Cochlear implants, pacemakers, spray-on skin…Australia’s medical scientists keep punching above their weight in transforming patient care through innovation.
And we’re supporting their life-changing work by investing our members' super in medical research, creating a better future for you, your industry and our community.
One of our private equity investment managers, Brandon Capital Partners, steers the Medical Research Commercialisation Fund (MRCF). The MRCF is a collaboration of 50 plus research institutes and hospitals in Australia and New Zealand focused on developing Australia’s latest medical breakthroughs.
The GKC watch is revolutionsing care for Parkinsons patients
In a unique collaboration, the MRCF works with research institutes to identify promising medical discoveries that could be commercialised and translated into real-world products or treatments. The MRCF provides the funding and market know how to help researchers take their work from the lab to the world.
Brandon Capital Managing Director and MRCF Chief Executive Dr Chris Nave is a strong supporter of driving medical innovation to improve public health.
“The MRCF collaboration is innovation in action: we provide a path for taking medical science out of the laboratory and into the real world,” Chris says. “We give elite medical researchers access to capital and commercial expertise, so they can turn great science into cutting-edge medical therapies that save lives and can improve quality of life.”
New technology for Parkinson’s patients
A standout venture within the MCRF portfolio is Global Kinetics Corporation (GKC), a medtech company providing point-of-care measurement and reporting of Parkinson's disease motor symptoms. Their lead product, the Parkinson's KinetiGraph (PKG) TM system, empowers neurologists and healthcare providers to better manage patients’ symptoms, improving their quality of life. To date more than 25,000 PKG patient reports have been delivered around the world. GKC is headquartered in Melbourne, with offices in London, UK, and Minneapolis and Boston, USA.
Developed by the Florey Institute of Neuroscience & Mental Health’s Professor Malcolm Horne and Dr Rob Griffiths right here in Australia, the PKG TM is worn on the patient’s wrist, so symptoms can be monitored continuously whether they’re at home or out and about.
That data informs clinical decision making, revealing deep insights into patients’ disease status, enabling care teams to tailor specific therapies that can result in life-changing benefits. The device is a ground breaker in tackling Parkinson’s, the second most common neurological disease in Australia.
From lab to market: expanding horizons for our members, and for your industry
HESTA General Manager Unlisted Assets Andrew Major is watching our investment in medical innovations like this yield exciting results for researchers, and strong returns for our members.

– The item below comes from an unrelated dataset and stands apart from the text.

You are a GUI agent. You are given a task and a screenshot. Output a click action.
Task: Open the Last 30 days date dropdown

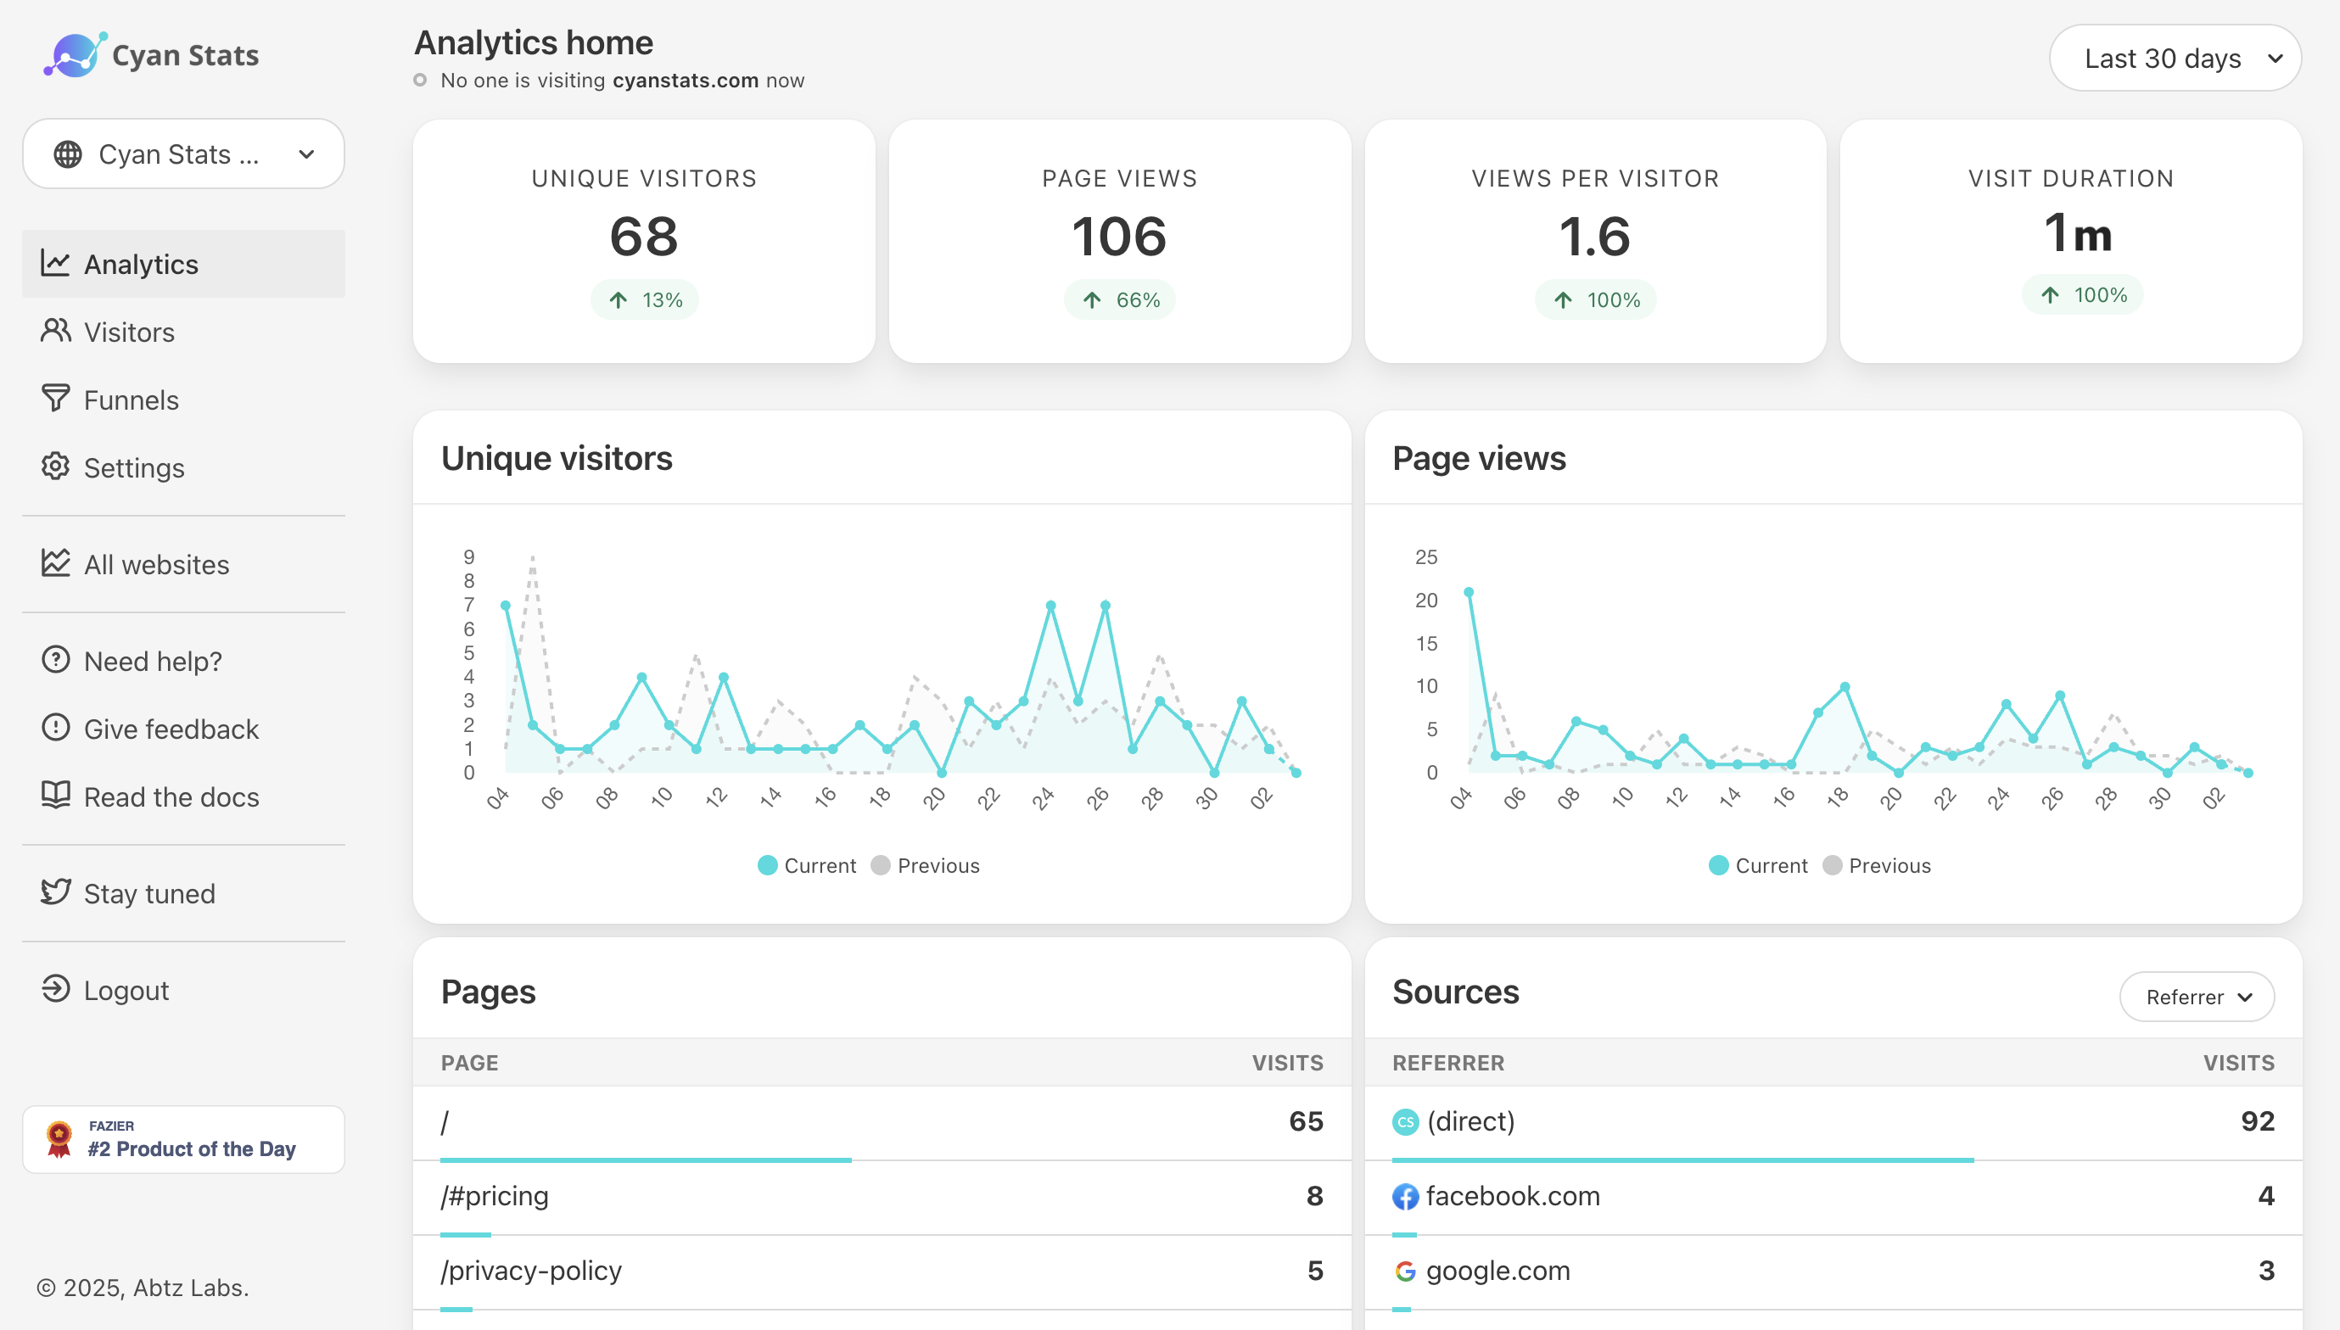[x=2176, y=58]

“Clearly one of our strengths as a country is our research and our ability to innovate,” Andrew says. “Supporting research that is then commercialised into products or treatments is clearly beneficial for HESTA members and for the community. We’re investing in the pool of research talent, and that’s having positive flow-on effects from a broader societal perspective. It gives our members a greater ability to deliver innovative care.
“From the performance side for members, everything we do is about risk and return. When we’re investing in life sciences at the early stage, some will fail — but some can make many times more from a small initial investment, to become something of substantially greater value for our members.”
And with a raft of emerging technologies set to drive more innovation in digital healthcare, we’re looking forward to partnering with pioneers in your industry for years to come.